TEXT SECTION:
*** Block opens ***

By eliminating inapproppriate hospital days one can achieve better efficiency (and not necessarity effectiveness) of a hospital and not necessarily the system. However, there are always many factors outside the control of organization, but it seems we can reduce the inappropriate hospital stay to a large extent with aim of appropriate criteria. Although, reducing the inappropriate hospital stay may needs setting and performing some monitoring protocols and teaching programs for staff cooperation with this programs, that in turn may need some cost and time in short term, but in long term have many positive effects such as decreasing the wait list of hospital admission and consequently more patients would be access to treatment (Paniset al., 2003).

In general, the number of inappropriate days of hospital stay and admissions can be reduced to a large extent through implementing quality improvement methods. However, it should be noted that the first step in every quality improvement process is the identification the problem and its extent (what we sought to measure in this study).

5. Limitations of the Study

  • The accuracy of information on each criterion of the protocol

  • The incompleteness of the patients’ medical records (e.g. failure to accurately record the initial and final diagnosis)

  • The lack of cooperation of physicians and nursing staff

  • Missing some cases due to the self discharge of patients prior to the completion of the protocol Bias in the completion the protocol

Because of the large number of diseases, assessing the inappropriateness of patient stay based on the medical diagnosis would be an unwieldy action. The AEP criteria are based on the use of inpatient facilities rather than the assessment of the nature of the illness. These results are yielded from medical diagnosis of our patients and as a result, are applicable across a wide range of diseases and specialties. In addition, in assessing inappropriateness of inpatient stay, it is difficult to examine each day of stay in details. Using AEP, the explicit and objective criteria based on usage of facilities, can simplify this process.

Considering the US criteria of appropriateness, it seems that the instrument itself requires customizing based on the condition of other countries (e.g. in relation to the threshold for body temperature for fever necessitating hospitalization, intramuscular injections, vital signs monitoring).

6. Conclusions

Findings from this study confirm that both doctor’s approach and hospital’s functional organization are still among the most frequent reasons for inappropriate hospital days.

*** Block closes ***

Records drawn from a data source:
*** Block opens ***

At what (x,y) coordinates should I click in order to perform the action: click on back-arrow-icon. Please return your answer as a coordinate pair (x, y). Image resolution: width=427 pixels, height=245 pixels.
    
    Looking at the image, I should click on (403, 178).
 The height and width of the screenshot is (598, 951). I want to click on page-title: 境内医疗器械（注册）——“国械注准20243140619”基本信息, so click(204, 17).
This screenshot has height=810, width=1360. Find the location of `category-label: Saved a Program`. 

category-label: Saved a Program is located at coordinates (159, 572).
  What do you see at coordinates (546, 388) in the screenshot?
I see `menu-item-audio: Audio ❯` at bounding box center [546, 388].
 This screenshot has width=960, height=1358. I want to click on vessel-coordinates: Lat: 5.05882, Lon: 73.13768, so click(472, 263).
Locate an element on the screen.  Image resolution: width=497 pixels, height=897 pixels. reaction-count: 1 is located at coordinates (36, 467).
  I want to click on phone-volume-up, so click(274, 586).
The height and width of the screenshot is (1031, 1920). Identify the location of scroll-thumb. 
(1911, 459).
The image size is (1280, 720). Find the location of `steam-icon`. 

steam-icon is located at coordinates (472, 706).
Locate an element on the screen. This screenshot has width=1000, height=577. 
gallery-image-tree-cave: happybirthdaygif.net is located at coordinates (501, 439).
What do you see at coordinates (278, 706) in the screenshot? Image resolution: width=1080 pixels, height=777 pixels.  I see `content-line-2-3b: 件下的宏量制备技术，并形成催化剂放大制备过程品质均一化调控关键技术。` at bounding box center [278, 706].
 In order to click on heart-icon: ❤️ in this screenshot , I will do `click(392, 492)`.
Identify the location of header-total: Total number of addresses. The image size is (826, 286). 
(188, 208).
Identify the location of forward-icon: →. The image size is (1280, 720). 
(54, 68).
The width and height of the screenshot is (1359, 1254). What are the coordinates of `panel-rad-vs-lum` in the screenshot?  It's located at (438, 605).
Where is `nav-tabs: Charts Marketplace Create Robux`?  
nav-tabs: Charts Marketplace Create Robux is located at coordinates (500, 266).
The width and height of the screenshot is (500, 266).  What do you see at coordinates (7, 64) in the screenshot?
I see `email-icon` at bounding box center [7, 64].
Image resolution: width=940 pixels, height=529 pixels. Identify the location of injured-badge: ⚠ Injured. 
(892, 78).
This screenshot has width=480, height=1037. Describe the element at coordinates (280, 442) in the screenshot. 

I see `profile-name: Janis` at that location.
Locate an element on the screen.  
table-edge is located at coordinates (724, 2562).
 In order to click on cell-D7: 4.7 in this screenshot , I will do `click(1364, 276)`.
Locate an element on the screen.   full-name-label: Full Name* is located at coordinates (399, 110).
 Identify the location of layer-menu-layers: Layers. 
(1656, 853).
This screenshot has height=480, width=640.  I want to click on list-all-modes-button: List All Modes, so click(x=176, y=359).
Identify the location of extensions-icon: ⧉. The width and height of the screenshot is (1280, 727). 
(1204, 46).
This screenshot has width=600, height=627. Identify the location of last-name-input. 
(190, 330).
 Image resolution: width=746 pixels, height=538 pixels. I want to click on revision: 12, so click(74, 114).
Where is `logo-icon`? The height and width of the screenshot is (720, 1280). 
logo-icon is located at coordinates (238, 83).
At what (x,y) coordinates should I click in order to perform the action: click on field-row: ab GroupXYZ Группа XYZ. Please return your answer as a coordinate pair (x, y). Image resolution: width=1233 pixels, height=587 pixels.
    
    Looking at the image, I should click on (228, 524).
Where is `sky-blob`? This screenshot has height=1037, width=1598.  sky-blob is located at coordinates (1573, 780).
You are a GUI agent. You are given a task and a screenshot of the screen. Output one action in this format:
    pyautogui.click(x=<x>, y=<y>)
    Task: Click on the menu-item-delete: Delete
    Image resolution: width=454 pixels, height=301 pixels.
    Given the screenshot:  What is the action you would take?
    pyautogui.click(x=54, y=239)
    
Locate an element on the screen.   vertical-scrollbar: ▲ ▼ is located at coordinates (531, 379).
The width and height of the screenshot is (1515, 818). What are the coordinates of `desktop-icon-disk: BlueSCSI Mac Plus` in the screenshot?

*** Block closes ***

TASKS FOR THIS EXERCISE:
**A)** Summarize the text on inappropriate hospital stays in two sentences.
**B)** Resume the text on inappropriate hospital stays, picking up right after its final sentence.
The records are material separate from the text on inappropriate hospital stays.

ANSWERS IN ORDER:
**A)** The text holds that inappropriate hospital days and admissions can be reduced to a large extent with appropriate criteria and quality improvement methods, which may need some cost and time in the short term but can shorten hospital admission wait lists in the long term. It lists the study's limitations, explains that the AEP criteria rest on the use of inpatient facilities and may need customizing for conditions outside the US, and concludes that doctors' approach and hospitals' functional organization remain among the most frequent reasons for inappropriate hospital days.

**B)**
Lengthened hospital stay further increases the possibility of additional days being inappropriate.

The issue of inappropriate hospital admissions and stays has been obvious in this study and to some extent, their reasons were considered. The awareness of such problem requires us to initiate next steps on the issue. It seems that some points should be considered which are including: identifying wrong processes causing the inappropriate hospital admissions and stays, correcting these process through quality improvement methods, proper training of medical and nursing staff in identifying the criteria of the appropriateness evaluation protocol, expanding the use of outpatient diagnostic and treatment services, establishing non-hospital treatment facilities in the country’s healthcare system.

Hospitals in Iran may perform the role of the main providers of services due to a systemic issue, which is a misbalanced health care system where there are no facilities that could provide alternative services to patients that could less resource wasteful. In such case, a process improvement in hospitals and audit of appropriateness of admissions may not (will not) be sufficient.

Acknowledgments

This study was funded and supported by research council of Semnan University of Medical Sciences (semUMS); Grant no: 580. The authors are thankful to the individuals and organizations who participated in our research, especially managers, and other personnel of Kowsar and Amir Hospitals, also the authors thank Dr. Zhaleh Abdi for their valuable assistance in edit the article. The authors declare that there is no conflict of interest.